(WHAT IS NEEDED)
Each line from the one containing "Task: Open the chat support bubble" through the final line of the data below must be repeated exactly.

(DATA RECORDS)
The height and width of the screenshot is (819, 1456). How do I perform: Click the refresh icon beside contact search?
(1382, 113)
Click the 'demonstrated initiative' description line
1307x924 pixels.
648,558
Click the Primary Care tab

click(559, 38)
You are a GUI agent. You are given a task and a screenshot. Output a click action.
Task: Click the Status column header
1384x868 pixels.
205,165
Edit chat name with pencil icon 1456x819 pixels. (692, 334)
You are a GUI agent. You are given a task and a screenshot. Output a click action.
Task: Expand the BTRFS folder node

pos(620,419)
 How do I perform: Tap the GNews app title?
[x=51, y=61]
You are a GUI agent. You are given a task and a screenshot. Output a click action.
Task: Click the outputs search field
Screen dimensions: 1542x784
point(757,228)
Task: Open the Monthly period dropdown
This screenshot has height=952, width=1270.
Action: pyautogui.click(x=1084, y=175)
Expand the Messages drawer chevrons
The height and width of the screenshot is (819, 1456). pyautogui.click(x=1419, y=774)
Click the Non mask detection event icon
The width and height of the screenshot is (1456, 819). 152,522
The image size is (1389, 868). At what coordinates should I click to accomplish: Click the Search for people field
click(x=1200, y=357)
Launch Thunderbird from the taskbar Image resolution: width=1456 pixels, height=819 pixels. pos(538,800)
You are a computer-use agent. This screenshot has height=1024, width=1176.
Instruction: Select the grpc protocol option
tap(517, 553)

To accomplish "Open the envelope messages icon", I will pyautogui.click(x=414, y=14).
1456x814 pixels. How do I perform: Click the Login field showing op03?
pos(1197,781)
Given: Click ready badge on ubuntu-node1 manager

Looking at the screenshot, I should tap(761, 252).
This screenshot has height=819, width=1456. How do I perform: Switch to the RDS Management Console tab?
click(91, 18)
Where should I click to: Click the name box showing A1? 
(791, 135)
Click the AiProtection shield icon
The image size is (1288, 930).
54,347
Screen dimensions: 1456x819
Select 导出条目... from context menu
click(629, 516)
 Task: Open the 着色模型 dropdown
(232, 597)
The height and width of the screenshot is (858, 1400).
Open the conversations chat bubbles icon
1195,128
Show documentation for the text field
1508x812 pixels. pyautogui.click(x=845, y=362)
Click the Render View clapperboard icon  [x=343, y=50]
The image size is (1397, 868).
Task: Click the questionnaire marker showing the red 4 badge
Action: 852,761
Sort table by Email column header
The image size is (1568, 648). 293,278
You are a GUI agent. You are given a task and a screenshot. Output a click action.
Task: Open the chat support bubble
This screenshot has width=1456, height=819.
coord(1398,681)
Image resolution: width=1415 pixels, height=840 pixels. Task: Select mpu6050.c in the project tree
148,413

(WRITTEN ANSWER)
Task: Open the chat support bubble
This screenshot has width=1456, height=819.
coord(1398,681)
Image resolution: width=1415 pixels, height=840 pixels. Task: Select mpu6050.c in the project tree
148,413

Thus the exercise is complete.